EMIからリリースされた1枚もののサンレモ・コンピレーション。参加曲の美味しいところはあらかたコロンビアからの2枚組に持っていかれてしまったせいもあってか、かなり寂しい選曲です。というか、全17曲も収録されていながら、サンレモ参加曲が6曲しか入っていない!
『Sanremo 2002』とタイトルにうたっておきながら、これはひどいです。考え方としてはFestivalbar(フェスティヴァルバール)のコンピレーション盤などと同じなのかもしれませんが、イタリア以外の曲で購買をあげようという魂胆が見え見え。こんなの、サンレモ・コンピレーションじゃないじゃん!
というわけで、かなり腹立たしい内容ですが、売りどころとしてはやはり、新人部門優勝者のAnna Tatangelo(アンナ・タタンジェロ)と2位のValentina Giovagnini(ヴァレンティナ・ジォヴァニーニ)、それに1999年のナポリ音楽祭優勝者であるGianni Fiorellino(ジァンニ・フィオレッリーノ)が収録されていることでしょうか。
ちなみに、2002年の参加者のうち、Filippa Giordano(フィリッパ・ジョルダーノ)、Gazosa(ガゾーサ)、Loredana Berte'(ロレダーナ・ベルテ)の3組は、2枚組のコロンビア盤にも、このEMI盤にも収録されていません。権利等の問題なのかもしれませんが、収録曲の2/3を参加曲以外の曲にするよりは、その年の参加曲をきちんと漏れなく収録してほしいもんです。
以下に、サンレモ参加曲に限って、それぞれの曲の印象を記します。
GIANLUCA GRIGNANI "LACRIME DALLA LUNA"
ビッグ部門14位。以前の彼はずいぶんロック色が強かったように感じますが、最近はメロウなバラード系が好きなようです。この曲もミディアム・スローなテンポのメロウなロック・バラード。傾向としては2000年にリリースされたアルバム『Sdriato su una nuvola』の流れを踏襲しているといえるでしょう。
GIANNI FIORELLINO "RICOMINCEREI"
新人部門4位。このサンレモ音楽祭には新人部門で参加してますが、じつは1999年のナポリ音楽祭優勝者で、その優勝曲「Girasole」を含むアルバムもとっくにリリースしてますし、またアレンジャーとして新人のアルバムにいくつも関わるなど、ナポリではそれなりに名の知れた人。
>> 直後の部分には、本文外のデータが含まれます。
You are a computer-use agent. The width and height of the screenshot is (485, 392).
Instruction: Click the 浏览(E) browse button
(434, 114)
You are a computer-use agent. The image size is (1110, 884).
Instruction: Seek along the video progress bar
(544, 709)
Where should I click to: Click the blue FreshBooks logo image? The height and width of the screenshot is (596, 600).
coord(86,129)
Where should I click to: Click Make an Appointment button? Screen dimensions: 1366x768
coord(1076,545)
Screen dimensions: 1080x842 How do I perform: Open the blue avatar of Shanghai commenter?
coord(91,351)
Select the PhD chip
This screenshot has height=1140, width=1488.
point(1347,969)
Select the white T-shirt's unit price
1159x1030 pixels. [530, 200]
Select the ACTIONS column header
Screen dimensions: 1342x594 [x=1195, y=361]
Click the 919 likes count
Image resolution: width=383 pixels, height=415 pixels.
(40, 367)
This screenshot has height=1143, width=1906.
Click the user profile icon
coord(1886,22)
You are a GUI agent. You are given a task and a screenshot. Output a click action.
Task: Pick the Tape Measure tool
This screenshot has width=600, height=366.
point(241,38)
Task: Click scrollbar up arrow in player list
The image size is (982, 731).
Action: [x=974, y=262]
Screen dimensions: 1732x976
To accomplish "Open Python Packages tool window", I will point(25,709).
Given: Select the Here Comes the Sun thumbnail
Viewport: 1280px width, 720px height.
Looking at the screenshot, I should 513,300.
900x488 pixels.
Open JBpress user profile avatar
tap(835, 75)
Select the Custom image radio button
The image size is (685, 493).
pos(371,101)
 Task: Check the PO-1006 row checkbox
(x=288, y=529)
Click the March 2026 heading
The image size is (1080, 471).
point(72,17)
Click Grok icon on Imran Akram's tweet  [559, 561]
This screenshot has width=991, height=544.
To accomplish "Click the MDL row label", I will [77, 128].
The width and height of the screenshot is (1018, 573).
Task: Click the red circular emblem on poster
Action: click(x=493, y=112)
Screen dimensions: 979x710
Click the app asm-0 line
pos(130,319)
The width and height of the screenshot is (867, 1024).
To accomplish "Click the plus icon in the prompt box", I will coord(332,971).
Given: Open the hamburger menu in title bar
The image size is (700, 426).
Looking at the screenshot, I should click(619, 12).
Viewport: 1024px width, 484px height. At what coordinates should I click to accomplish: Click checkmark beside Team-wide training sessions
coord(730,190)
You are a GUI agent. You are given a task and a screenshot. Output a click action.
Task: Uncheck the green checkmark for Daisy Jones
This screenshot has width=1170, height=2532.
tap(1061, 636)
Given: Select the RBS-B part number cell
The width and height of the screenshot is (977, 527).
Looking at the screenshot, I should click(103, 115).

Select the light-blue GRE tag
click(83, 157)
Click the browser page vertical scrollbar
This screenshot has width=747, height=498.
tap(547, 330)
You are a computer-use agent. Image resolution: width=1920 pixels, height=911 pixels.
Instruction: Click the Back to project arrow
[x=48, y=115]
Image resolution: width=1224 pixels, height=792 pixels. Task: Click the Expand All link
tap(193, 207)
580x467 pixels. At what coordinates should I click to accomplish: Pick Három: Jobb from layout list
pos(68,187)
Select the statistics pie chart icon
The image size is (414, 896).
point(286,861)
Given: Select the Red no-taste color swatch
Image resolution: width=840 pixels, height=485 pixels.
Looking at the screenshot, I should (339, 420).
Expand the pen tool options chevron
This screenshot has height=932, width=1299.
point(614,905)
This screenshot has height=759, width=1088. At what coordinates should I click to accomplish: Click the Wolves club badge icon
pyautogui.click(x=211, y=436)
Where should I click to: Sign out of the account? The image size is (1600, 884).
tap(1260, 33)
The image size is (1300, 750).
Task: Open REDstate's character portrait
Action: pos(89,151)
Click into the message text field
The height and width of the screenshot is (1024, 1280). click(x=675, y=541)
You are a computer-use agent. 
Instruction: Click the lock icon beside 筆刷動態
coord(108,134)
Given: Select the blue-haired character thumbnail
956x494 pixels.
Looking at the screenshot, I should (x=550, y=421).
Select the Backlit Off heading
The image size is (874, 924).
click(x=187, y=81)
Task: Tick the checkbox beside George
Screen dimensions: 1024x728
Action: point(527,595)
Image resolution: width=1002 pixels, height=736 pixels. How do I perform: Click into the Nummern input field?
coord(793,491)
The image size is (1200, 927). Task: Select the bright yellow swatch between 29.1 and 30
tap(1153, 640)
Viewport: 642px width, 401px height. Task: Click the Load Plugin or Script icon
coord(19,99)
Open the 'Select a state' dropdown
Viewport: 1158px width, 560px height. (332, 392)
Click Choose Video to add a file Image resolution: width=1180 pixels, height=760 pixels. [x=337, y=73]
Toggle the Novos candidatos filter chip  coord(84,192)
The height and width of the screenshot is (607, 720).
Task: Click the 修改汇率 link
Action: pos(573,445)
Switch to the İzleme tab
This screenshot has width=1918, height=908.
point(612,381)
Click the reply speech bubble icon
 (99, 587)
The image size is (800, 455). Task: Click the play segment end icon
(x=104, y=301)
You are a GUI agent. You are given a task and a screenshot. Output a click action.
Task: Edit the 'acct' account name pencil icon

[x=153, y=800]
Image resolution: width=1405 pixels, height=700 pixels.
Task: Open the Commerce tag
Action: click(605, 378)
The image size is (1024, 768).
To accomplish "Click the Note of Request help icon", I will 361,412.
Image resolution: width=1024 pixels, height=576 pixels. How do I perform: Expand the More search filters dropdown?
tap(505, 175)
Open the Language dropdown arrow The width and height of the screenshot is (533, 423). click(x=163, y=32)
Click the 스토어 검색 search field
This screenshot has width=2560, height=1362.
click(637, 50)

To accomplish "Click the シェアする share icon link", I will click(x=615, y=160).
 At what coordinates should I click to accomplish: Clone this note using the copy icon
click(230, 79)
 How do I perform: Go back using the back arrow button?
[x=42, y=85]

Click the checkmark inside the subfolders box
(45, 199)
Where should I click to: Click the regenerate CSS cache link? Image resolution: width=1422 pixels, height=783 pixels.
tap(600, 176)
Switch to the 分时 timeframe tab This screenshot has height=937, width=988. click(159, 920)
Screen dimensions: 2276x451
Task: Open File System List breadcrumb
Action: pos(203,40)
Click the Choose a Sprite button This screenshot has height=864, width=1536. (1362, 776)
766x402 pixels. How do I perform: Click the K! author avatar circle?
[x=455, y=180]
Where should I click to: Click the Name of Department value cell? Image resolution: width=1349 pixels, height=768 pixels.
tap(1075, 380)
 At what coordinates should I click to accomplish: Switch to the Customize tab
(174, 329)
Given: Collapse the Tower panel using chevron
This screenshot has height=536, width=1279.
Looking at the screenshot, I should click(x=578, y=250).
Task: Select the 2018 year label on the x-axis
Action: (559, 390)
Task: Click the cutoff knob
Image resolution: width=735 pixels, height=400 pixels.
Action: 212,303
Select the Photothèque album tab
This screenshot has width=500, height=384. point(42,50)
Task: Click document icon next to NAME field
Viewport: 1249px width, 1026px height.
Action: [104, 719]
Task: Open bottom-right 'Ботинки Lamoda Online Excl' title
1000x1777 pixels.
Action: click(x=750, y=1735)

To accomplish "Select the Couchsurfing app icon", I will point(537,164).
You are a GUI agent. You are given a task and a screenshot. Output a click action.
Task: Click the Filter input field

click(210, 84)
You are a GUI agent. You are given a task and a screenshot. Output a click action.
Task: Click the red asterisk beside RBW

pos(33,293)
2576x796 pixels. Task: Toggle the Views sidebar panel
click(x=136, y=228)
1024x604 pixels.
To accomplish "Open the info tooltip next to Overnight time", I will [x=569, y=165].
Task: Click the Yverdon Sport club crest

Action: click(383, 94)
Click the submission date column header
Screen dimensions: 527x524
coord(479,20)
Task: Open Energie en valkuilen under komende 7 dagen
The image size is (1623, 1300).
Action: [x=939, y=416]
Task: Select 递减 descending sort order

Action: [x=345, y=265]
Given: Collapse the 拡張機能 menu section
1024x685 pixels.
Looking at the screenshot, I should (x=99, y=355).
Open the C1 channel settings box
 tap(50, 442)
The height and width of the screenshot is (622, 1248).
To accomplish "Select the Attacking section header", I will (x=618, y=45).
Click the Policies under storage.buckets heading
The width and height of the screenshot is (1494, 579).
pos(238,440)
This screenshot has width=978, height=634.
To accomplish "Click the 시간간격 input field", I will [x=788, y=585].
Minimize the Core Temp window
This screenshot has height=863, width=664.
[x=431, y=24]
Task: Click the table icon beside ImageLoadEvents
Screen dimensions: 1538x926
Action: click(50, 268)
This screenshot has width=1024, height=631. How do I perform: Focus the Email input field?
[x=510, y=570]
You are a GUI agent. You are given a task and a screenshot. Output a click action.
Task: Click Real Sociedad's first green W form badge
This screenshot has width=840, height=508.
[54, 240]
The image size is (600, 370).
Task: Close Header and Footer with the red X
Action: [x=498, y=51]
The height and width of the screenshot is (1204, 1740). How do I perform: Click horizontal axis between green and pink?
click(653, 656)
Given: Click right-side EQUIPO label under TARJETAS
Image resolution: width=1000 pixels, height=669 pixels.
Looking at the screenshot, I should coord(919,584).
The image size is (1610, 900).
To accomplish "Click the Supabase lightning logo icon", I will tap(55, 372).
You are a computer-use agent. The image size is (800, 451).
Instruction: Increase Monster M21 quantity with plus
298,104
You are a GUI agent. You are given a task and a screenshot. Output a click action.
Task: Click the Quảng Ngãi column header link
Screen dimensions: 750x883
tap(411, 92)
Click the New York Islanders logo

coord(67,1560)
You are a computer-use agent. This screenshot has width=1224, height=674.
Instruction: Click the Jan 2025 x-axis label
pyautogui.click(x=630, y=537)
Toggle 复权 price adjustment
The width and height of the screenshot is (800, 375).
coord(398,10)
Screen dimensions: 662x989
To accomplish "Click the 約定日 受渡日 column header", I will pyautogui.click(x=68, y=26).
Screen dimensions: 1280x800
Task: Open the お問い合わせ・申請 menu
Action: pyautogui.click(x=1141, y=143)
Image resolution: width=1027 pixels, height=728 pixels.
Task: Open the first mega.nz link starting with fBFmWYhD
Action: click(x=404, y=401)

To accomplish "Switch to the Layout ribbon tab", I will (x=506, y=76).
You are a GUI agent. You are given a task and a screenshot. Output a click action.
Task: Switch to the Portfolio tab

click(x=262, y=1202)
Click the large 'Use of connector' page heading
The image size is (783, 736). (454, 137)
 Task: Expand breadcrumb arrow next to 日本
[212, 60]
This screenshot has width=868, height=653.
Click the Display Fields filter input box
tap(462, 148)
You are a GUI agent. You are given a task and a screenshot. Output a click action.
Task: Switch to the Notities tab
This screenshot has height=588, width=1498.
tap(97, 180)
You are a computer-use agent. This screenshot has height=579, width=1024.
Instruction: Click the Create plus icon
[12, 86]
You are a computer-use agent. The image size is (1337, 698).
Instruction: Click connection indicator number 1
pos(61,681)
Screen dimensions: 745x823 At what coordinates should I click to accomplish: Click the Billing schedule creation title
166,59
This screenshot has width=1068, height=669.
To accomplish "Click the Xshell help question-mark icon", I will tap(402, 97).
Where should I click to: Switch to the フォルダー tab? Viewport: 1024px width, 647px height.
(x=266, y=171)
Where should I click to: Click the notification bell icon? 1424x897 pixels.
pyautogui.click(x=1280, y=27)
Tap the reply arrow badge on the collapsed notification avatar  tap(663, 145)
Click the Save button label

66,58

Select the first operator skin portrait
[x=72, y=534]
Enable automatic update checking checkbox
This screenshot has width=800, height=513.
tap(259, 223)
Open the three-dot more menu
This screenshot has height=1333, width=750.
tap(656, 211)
2000年のサンレモ音楽祭に出場して「ナポリ・ショック」と呼ばれ、その後イタリア全土的に有名になったGigi D'Alessio(ジジ・ダレッシォ)の、ちょうどサンレモ音楽祭出場前のころに印象が似ているかもしれません。ほどよく洗練されていて、それでいて南イタリアっぽい哀愁もあります。
洗練されすぎた最近のGigi D'Alessioや、1999年にはじめてサンレモ音楽祭に出場してからなんかエスニック風味になってしまったNino D'Angelo(ニーノ・ダンジェロ)より、いまはGianniのほうがナポリ・ポップスとしての魅力があるのではないでしょうか。
TIMORIA "CASAMIA"
ビッグ部門20位(最下位)。活動歴の長いロック・グループのようですが、自分はアルバムを聴いたことがありません。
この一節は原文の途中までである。